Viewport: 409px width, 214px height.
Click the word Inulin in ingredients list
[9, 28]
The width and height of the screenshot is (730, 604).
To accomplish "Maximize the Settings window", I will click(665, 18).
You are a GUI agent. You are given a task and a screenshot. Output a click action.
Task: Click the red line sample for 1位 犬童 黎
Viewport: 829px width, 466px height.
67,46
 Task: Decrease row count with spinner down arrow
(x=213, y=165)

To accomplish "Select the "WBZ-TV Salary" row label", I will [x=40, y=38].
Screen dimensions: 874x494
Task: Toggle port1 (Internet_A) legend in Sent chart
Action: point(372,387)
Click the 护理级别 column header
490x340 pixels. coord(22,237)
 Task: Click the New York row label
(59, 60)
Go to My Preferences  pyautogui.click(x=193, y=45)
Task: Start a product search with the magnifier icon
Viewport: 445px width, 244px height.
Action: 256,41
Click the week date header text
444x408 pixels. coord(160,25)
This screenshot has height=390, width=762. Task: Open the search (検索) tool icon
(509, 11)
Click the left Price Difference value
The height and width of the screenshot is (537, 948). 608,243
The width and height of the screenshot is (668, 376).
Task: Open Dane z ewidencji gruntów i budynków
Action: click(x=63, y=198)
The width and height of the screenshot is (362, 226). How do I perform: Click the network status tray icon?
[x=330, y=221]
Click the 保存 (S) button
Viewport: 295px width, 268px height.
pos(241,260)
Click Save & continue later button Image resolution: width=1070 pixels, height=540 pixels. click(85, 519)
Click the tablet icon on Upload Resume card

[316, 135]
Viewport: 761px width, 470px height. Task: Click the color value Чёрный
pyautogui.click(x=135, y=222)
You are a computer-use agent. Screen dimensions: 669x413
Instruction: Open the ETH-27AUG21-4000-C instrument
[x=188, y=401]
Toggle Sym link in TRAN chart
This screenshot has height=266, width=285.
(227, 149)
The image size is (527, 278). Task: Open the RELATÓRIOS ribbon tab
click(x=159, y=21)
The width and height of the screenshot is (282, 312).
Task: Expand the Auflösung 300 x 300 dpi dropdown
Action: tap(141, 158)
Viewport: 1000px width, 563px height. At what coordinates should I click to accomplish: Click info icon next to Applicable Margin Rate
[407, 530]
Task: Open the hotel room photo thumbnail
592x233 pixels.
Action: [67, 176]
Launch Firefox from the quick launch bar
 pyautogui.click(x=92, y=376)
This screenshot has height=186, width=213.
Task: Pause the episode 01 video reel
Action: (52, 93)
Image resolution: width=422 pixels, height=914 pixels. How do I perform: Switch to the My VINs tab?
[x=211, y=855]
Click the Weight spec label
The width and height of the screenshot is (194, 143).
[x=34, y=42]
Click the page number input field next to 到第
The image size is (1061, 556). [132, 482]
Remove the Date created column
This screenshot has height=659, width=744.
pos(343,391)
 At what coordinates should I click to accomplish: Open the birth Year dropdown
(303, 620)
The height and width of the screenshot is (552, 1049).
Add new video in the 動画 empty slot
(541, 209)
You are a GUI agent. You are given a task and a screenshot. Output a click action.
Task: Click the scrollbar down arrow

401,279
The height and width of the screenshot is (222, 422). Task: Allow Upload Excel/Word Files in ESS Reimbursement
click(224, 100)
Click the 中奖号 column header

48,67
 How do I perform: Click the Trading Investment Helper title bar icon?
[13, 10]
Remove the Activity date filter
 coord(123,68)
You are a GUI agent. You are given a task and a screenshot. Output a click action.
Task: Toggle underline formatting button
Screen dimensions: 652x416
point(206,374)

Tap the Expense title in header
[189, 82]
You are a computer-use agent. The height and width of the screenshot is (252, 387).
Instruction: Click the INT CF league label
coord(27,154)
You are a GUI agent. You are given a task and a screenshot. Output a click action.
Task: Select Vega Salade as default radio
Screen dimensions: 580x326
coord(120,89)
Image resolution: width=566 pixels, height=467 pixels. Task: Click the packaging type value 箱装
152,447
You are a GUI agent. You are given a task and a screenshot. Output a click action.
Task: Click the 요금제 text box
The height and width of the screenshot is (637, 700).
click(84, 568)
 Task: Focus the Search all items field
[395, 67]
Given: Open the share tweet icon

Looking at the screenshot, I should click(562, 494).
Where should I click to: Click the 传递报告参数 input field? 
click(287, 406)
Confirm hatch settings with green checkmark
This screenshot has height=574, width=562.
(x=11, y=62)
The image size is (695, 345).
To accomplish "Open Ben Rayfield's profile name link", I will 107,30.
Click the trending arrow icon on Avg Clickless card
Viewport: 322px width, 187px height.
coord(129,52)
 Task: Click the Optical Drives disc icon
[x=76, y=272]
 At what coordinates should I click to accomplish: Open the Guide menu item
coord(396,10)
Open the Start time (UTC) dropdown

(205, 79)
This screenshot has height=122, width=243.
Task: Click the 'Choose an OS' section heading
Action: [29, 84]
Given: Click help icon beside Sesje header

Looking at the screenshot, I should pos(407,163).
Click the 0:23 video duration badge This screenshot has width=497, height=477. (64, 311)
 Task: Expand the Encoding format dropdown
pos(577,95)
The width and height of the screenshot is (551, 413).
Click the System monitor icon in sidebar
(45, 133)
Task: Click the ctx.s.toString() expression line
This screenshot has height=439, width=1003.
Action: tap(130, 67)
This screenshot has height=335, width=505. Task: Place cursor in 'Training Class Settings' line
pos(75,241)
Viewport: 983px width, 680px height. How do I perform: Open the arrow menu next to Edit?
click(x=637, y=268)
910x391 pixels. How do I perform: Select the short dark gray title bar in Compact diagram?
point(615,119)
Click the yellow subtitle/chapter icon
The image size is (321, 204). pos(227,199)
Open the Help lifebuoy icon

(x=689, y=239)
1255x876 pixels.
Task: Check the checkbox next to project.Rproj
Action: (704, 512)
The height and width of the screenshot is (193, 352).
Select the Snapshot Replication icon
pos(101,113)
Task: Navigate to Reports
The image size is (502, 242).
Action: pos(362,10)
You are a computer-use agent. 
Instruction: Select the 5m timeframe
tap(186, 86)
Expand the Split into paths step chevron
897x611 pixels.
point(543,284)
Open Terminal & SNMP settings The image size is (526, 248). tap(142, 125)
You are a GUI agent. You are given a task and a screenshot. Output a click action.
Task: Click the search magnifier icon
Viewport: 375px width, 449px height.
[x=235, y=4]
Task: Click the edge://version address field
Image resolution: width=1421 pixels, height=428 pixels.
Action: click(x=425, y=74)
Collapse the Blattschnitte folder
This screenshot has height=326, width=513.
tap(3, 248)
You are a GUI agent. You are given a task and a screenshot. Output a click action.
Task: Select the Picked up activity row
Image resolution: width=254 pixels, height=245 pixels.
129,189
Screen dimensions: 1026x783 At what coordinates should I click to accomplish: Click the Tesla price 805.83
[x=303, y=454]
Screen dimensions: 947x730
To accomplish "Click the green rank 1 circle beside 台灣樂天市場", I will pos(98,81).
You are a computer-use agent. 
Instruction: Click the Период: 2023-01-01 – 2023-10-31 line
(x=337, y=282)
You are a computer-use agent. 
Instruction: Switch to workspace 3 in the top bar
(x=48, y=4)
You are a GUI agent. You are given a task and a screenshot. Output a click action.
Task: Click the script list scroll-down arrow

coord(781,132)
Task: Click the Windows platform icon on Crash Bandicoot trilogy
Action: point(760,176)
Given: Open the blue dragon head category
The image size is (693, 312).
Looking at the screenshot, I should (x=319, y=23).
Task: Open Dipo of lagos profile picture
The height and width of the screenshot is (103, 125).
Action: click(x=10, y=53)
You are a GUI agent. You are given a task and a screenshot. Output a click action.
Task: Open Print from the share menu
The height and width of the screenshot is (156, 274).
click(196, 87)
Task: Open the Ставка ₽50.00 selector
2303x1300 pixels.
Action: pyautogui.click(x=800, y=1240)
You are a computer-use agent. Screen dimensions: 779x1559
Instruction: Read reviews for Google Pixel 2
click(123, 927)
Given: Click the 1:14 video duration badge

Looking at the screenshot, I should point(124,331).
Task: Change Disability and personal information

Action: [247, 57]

▶ Task prompt
Check each line of the records for the word "magnifier", and show the lines that contain it.

▶ Task answer
Task: Start a product search with the magnifier icon
Task: Click the search magnifier icon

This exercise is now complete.